In a win for privacy advocates and a blow to law enforcement officials, the Supreme Court ruled that the police generally need a court-approved warrant to gather phone location data as evidence for trials.
The 5-4 ruling fell in favor of Timothy Carpenter, who was convicted in a string of armed robberies of Radio Shack and T-Mobile stores in Ohio and Michigan. In addition to witnesses, prosecutors also relied on months of data obtained from Carpenter’s phone provider.
According to the data, Carpenter’s phone was close to where the robberies took place. However, his lawyers said his phone provider turned over 127 days of records, which placed the phone at 12,898 locations. The data disclosed whether Carpenter attended his regular Sunday church visits or slept at home on certain nights.

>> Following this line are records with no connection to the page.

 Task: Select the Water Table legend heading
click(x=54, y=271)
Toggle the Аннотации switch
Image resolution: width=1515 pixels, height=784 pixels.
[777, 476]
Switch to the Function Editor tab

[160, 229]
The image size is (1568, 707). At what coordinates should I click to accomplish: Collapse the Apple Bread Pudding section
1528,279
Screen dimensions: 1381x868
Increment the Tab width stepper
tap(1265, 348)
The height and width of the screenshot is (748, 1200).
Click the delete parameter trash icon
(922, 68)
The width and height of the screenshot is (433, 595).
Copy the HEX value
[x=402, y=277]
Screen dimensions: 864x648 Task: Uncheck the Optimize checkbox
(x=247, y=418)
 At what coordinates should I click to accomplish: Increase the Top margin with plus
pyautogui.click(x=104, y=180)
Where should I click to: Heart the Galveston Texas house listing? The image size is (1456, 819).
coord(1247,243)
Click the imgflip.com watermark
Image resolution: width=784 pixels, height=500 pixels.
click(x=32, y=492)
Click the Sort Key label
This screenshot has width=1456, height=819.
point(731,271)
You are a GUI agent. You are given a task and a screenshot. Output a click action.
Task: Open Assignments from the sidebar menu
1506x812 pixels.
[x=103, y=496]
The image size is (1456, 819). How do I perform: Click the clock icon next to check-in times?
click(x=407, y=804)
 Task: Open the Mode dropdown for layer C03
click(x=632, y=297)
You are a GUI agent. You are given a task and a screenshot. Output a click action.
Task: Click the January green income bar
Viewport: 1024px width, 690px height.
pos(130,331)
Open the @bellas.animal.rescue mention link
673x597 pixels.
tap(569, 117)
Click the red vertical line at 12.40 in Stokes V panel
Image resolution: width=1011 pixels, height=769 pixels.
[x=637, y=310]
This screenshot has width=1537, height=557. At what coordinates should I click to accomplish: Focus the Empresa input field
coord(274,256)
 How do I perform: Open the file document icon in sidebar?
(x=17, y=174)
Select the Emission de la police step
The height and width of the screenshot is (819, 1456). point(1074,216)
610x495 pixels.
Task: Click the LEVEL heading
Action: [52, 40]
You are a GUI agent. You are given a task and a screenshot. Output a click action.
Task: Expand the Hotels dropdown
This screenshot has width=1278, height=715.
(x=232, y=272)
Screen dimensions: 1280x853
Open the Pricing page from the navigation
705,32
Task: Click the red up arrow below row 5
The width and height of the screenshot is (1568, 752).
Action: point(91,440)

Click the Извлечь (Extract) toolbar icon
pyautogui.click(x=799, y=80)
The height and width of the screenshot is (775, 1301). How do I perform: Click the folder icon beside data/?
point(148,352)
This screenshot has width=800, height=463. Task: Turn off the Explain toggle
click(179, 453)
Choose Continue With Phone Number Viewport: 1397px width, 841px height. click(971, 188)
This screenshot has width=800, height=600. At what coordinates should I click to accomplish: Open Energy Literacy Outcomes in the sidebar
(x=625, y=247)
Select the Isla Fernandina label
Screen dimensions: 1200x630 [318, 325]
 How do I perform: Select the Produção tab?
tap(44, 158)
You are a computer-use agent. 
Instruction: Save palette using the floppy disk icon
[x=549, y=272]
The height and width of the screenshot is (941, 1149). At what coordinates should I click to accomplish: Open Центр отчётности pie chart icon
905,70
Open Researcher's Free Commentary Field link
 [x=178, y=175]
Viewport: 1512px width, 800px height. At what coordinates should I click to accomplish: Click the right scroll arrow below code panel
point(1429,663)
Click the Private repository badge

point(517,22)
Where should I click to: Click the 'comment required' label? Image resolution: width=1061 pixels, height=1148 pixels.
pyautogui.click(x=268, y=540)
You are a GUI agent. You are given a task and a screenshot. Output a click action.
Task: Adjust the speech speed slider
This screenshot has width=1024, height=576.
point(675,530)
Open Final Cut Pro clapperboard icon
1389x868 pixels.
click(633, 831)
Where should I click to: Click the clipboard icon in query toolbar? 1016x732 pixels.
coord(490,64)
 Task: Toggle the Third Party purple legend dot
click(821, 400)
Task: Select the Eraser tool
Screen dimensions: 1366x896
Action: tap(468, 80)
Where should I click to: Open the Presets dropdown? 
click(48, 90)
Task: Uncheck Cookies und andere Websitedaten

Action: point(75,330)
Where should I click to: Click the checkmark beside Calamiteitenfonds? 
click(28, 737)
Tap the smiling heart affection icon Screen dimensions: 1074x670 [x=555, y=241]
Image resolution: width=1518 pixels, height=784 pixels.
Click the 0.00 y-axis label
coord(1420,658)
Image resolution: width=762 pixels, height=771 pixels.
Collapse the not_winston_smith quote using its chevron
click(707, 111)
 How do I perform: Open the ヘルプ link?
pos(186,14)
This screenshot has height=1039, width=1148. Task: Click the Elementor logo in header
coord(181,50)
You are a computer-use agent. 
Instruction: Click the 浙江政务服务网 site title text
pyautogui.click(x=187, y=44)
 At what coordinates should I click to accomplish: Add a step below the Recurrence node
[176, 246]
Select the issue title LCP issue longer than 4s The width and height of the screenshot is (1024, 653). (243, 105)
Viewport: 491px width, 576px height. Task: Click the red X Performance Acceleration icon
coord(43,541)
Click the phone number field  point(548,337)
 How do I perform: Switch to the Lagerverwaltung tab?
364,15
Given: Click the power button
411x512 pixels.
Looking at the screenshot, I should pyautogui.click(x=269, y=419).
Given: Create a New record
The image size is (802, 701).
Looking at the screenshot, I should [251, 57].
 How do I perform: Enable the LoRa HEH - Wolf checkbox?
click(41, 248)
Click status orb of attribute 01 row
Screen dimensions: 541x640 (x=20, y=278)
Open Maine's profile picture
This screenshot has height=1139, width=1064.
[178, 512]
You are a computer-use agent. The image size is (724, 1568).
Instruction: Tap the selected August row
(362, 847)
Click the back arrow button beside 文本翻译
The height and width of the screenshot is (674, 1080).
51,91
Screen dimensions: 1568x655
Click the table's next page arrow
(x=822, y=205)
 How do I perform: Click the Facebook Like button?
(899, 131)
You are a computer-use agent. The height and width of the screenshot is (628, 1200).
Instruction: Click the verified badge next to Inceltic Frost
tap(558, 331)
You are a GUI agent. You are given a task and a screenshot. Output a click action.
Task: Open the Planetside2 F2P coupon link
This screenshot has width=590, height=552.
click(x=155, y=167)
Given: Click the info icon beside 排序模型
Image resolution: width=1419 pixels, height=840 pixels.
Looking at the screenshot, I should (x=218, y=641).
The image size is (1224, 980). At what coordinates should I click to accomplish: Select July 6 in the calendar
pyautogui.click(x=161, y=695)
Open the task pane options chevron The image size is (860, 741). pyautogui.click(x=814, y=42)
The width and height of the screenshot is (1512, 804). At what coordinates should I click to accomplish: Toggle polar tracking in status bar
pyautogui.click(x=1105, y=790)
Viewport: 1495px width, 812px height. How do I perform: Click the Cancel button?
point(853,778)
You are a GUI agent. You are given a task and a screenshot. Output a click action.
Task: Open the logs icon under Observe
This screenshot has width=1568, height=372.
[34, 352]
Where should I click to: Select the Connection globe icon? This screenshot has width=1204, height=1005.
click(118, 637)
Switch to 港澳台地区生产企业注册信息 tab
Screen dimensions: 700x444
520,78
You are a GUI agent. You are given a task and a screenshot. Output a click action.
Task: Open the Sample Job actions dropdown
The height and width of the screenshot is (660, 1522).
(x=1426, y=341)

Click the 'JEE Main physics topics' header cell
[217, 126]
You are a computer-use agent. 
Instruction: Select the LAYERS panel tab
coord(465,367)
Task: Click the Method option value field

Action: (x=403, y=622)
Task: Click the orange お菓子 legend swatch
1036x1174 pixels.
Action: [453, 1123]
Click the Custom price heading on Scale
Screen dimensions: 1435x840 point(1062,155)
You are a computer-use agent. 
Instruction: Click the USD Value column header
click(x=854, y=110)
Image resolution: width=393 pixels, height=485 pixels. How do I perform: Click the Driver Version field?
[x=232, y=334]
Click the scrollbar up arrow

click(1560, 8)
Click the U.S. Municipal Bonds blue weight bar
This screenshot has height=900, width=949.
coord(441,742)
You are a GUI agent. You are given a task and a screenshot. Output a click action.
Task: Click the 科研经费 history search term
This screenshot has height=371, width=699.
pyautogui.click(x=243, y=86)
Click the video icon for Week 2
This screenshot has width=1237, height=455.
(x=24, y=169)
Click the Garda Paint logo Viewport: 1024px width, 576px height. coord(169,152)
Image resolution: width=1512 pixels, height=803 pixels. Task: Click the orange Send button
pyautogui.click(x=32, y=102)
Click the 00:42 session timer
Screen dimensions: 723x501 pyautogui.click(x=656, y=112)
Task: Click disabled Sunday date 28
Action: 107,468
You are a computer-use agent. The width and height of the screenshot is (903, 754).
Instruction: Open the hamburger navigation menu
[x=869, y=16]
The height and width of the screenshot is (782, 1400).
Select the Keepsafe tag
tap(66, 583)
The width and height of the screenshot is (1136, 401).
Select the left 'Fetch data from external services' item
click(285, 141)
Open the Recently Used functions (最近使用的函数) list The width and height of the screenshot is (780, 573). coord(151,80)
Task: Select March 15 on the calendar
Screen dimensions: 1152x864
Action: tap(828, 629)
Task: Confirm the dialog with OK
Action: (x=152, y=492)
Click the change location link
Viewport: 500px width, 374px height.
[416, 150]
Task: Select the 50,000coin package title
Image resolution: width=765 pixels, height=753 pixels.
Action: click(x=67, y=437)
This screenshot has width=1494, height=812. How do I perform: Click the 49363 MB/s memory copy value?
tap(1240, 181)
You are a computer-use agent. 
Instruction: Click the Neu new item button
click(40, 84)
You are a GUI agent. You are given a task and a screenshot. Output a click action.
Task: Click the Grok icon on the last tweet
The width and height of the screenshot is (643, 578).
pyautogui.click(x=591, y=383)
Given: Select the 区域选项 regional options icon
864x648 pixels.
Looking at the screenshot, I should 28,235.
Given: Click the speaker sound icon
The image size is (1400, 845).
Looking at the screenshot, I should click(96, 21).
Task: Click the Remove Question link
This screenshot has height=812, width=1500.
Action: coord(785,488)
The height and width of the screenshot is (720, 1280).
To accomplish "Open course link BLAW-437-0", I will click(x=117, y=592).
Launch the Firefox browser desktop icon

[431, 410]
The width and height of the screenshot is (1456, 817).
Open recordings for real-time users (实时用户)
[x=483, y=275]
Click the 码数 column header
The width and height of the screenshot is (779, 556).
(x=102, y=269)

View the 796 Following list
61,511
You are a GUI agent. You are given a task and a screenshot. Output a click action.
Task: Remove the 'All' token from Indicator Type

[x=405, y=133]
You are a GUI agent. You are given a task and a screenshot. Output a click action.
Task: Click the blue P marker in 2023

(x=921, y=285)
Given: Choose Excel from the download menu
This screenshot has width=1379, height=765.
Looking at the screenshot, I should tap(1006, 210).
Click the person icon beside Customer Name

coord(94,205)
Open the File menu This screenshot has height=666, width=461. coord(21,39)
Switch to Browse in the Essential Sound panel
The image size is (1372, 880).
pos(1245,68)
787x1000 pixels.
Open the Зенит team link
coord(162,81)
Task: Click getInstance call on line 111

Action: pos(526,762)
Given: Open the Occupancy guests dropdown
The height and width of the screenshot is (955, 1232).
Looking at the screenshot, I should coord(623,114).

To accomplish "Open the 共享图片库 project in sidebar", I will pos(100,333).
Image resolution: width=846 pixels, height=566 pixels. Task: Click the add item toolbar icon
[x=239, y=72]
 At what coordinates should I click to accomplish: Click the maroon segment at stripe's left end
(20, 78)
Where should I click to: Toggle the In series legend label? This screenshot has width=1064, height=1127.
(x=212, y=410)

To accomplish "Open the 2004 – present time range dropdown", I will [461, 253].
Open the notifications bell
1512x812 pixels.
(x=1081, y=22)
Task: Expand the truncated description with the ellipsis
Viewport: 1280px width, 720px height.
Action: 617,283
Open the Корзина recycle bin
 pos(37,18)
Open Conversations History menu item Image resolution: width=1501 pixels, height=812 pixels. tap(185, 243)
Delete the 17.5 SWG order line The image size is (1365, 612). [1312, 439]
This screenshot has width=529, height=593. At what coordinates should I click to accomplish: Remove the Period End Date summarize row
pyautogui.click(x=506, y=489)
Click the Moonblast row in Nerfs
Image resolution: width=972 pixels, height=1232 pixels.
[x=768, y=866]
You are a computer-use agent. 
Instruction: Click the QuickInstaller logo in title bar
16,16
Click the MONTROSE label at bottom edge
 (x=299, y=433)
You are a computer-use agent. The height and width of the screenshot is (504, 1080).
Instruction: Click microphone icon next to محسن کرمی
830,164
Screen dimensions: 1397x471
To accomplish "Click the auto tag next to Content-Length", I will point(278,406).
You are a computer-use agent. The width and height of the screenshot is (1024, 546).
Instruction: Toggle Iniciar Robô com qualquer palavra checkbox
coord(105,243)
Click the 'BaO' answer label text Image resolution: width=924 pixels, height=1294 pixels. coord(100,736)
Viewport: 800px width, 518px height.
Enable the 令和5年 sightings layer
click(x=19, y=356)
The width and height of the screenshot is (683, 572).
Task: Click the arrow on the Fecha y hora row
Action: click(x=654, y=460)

Even though Carpenter was sentenced to 116 years in prison, the question remained as to whether prosecutors violated the Fourth Amendment. Law enforcement collected Carpenter’s digital footprints without a warrant, which would kick in the Fourth Amendment’s protections against unreasonable searches and seizures.
A Sixth Circuit Court of Appeals judge ruled that phone location data does not fall under the Fourth Amendment. Therefore, law enforcement officials did not require a warrant to obtain Carpenter’s records.
The Supreme Court’s decision, however, reversed and remanded the Sixth Circuit court’s decision. In the Supreme Court’s ruling, Chief Justice John Roberts wrote that Carpenter’s phone records were considered a Fourth Amendment search:
“The Government’s position fails to contend with the seismic shifts in digital technology that made possible the tracking of not only Carpenter’s location but also everyone else’s, not for a short period but for years and years.”
Roberts also wrote law enforcement infringed Carpenter’s Fourth Amendment protections and expectation of privacy when they were granted access to Carpenter’s historical GPS data. Historical GPS data, wrote Roberts, poses an “even greater privacy risk” than real-time GPS data.
In a statement sent to Android Authority, the Electronic Frontier Foundation (EFF) said it was “extremely gratified” with the Supreme Court’s ruling. The EFF also said the Court “sent a strong message by recognizing that cell phone tracking has the capability to lay private lives bare to government inspection.”
In a separate statement, the American Civil Liberties Union (ACLU) said the Supreme Court’s decision “rightly recognizes the need to protect the highly sensitive location data from our cell phones, but it also provides a path forward for safeguarding other sensitive digital information in future cases — from our emails, smart home appliances, and technology that is yet to be invented.”
What happens now?
Carpenter v. United States is the first case that the Supreme Court ever ruled on in regards to phone location data. As such, this could set a precedent for similar cases in the future and could lead to existing laws seeing some changes.
For example, the Stored Communications Act does not require prosecutors to have probable cause to obtain tracking data. Prosecutors need only demonstrate that there were “specific and articulable facts showing that there are reasonable grounds to believe” that the sought-after data is “relevant and material to an ongoing criminal investigation.”
Also consider that all four major U.S. carriers will no longer sell real-time location information to data brokers that then sold that data to other companies. Whether lawmakers will scrutinize such practices is anyone’s guess, though U.S. Senator Ron Wyden of Oregon did not take too kindly to the news.